GlaxoSmithKline – the giant British pharmaceutical company – is reportedly set to pocket over £1.8bn from its swine flu vaccination.
It now has orders for 290m doses of its vaccine from around the world, following a further 96m orders from nine different countries last month
The Times recommended the acronym GSK should stand for “Giant Swine flu Killing” from now on.
But while GSK chief Andrew Witty admitted the situation “is going to be positive” for GSK, it is “only because we have put ourselves in a position to do it,” he said.
“And we have done that by taking very significant risks over a long time,” added Witty, “diverting a huge amount of resources and doing the research that nobody else has done, so I’m not going to apologise that the company is going to make a return.”
Witty also pointed out that the company is putting aside 50m doses will for free distribution in poorer countries.
Fellow pharma Roche is expected to make around £1.2bn from sales of Tamiflu, the current antiviral being given to swine flu sufferers. The drug, which is used to treat most other strains of flu as well, is distributed by Roche but is actually made by a smaller manufacturer, Gilead.
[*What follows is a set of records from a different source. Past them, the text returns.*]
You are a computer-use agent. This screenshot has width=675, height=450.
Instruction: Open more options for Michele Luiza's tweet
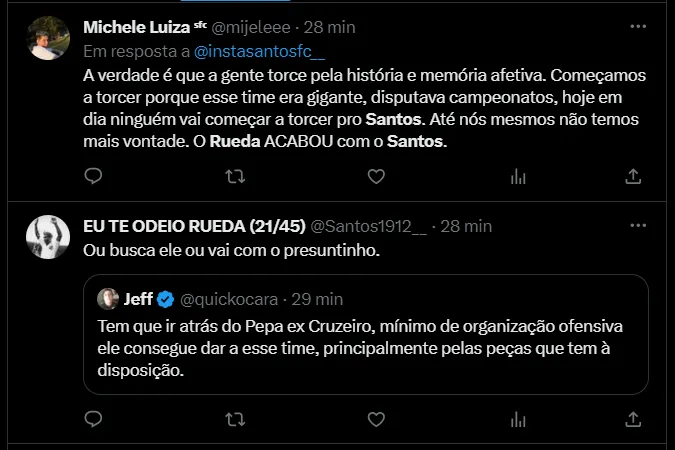click(x=637, y=25)
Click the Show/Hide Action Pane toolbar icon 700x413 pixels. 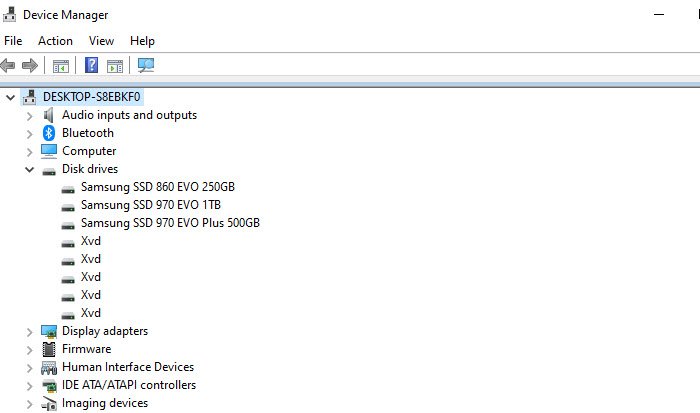pos(115,66)
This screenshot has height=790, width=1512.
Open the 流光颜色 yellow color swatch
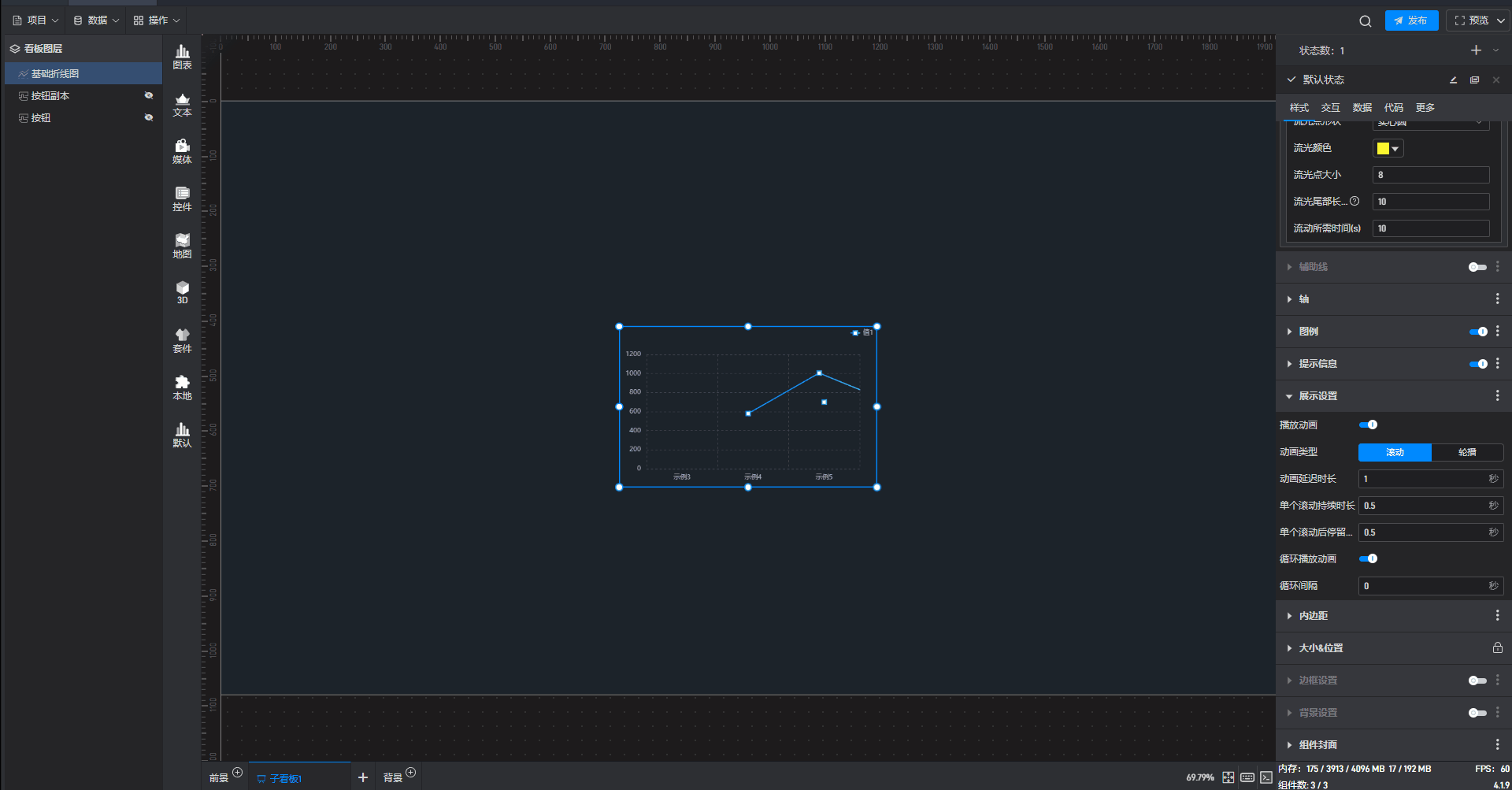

The need for specialist swine flu drugs as well as Tamiflu is critical though, as cases of resistance from the virus to the traditional drug are arising.
The UK has ordered 130m doses over four years from GSK and one of its rivals Baxter, in a deal is worth over £150m.
GSK’s first batch of its vaccine is expected to begin shipping next month. Other pharmas commissioned by the World Health Organisation to make swine flu drugs include Baxter of the US, the Swiss based Novartis and France’s Sanofi-Aventis.